- **Your instructions**: Your reply must hold the lines from the one containing "Open MCMC Settings dialog" to the end of the entries, copied exactly, with pictures excluded.

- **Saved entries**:
════════════════════
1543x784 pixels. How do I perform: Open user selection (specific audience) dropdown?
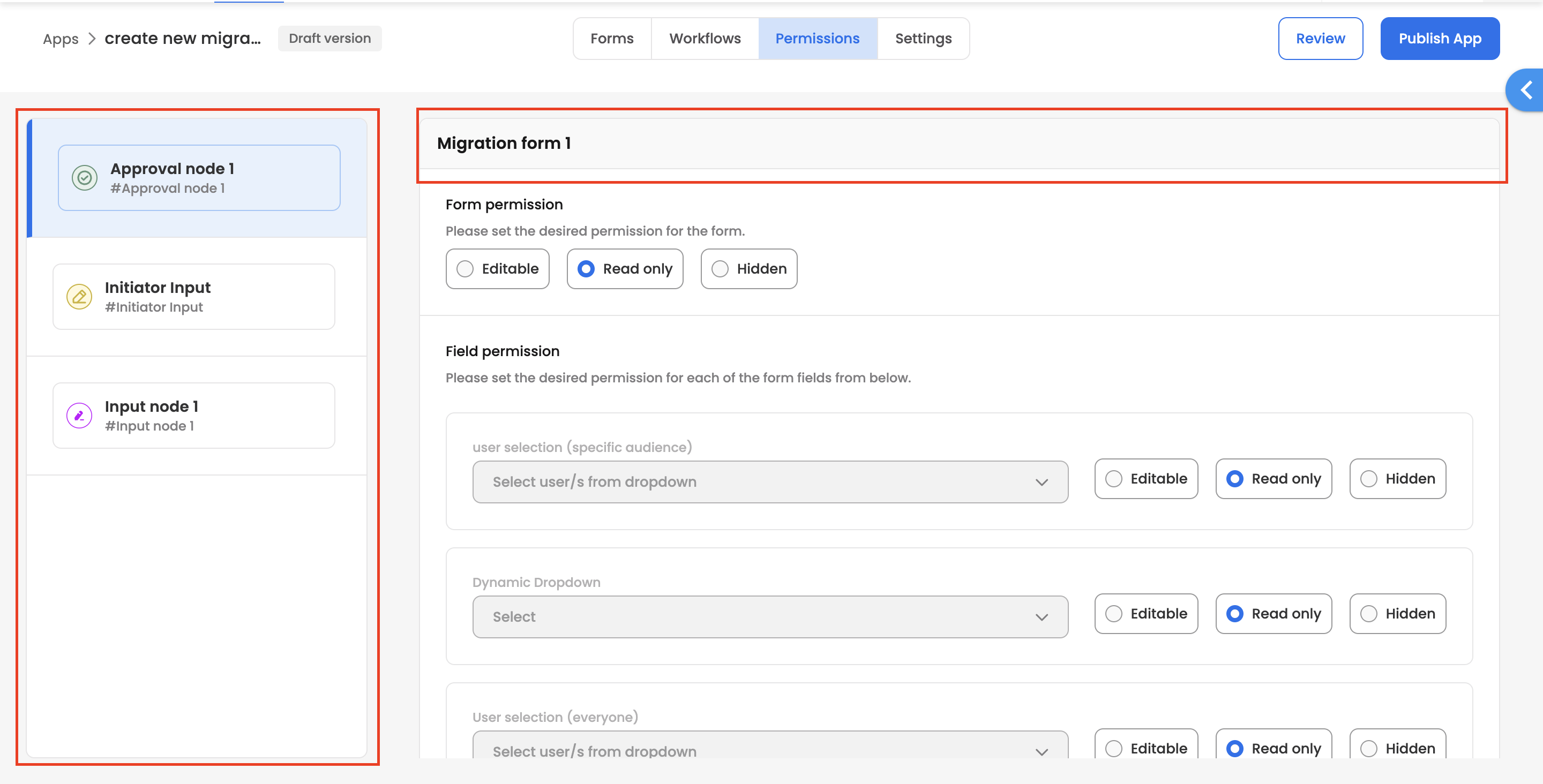(x=770, y=482)
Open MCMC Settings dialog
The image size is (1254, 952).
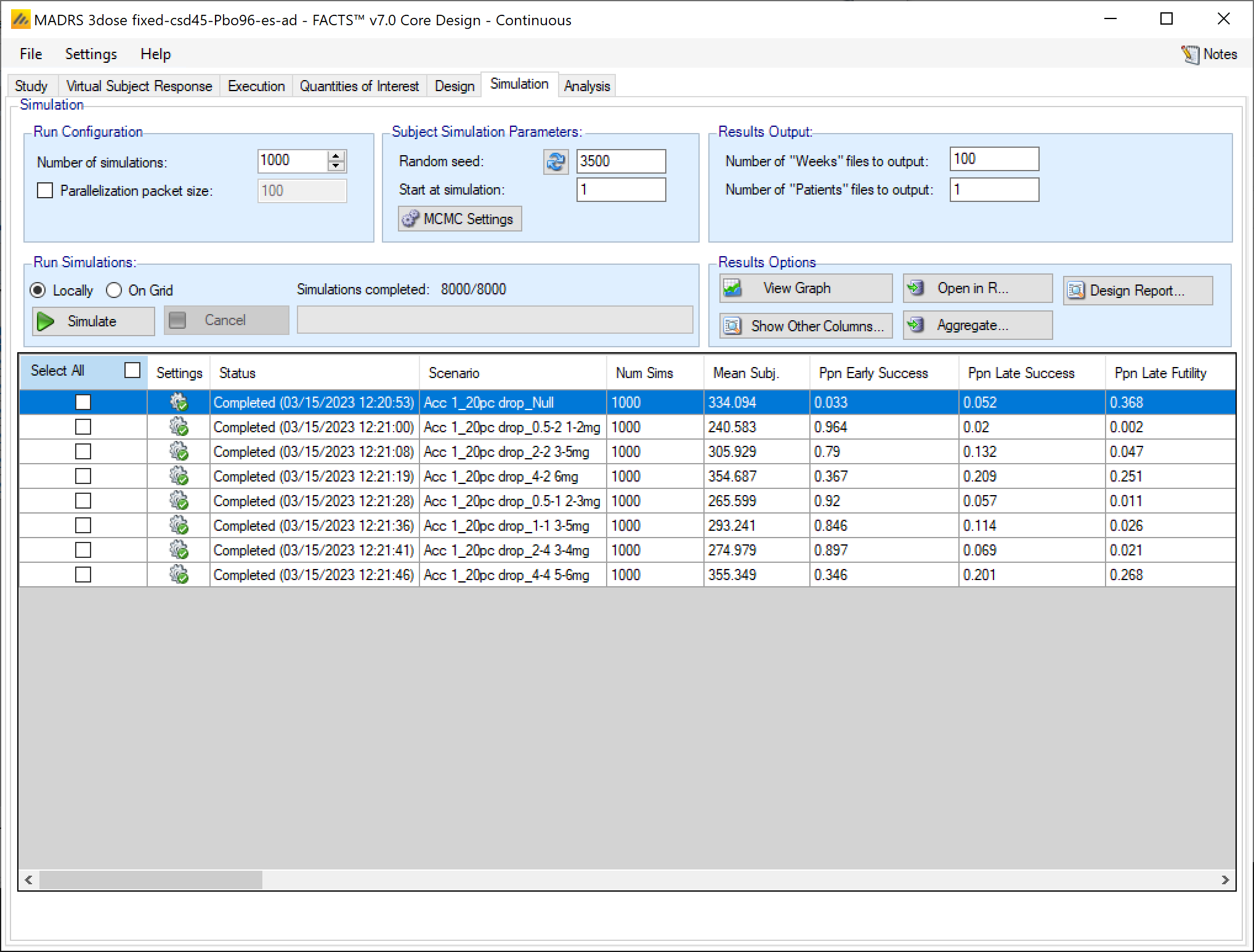coord(459,219)
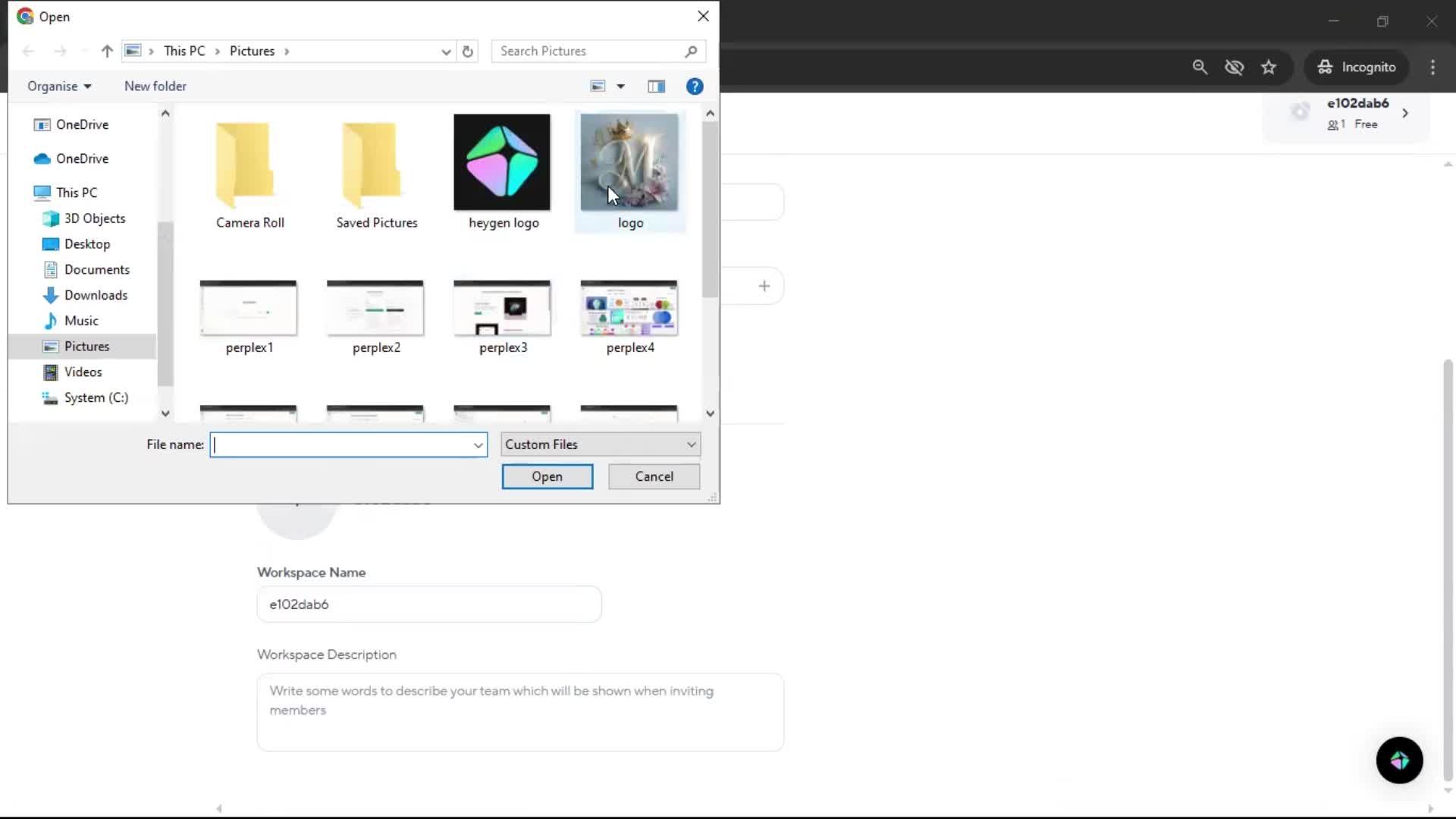The image size is (1456, 819).
Task: Toggle the preview pane icon
Action: [656, 86]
════════════════════
- **Answer box**:
Open MCMC Settings dialog
The image size is (1254, 952).
coord(459,219)
The image size is (1456, 819).
Task: Toggle the preview pane icon
Action: [656, 86]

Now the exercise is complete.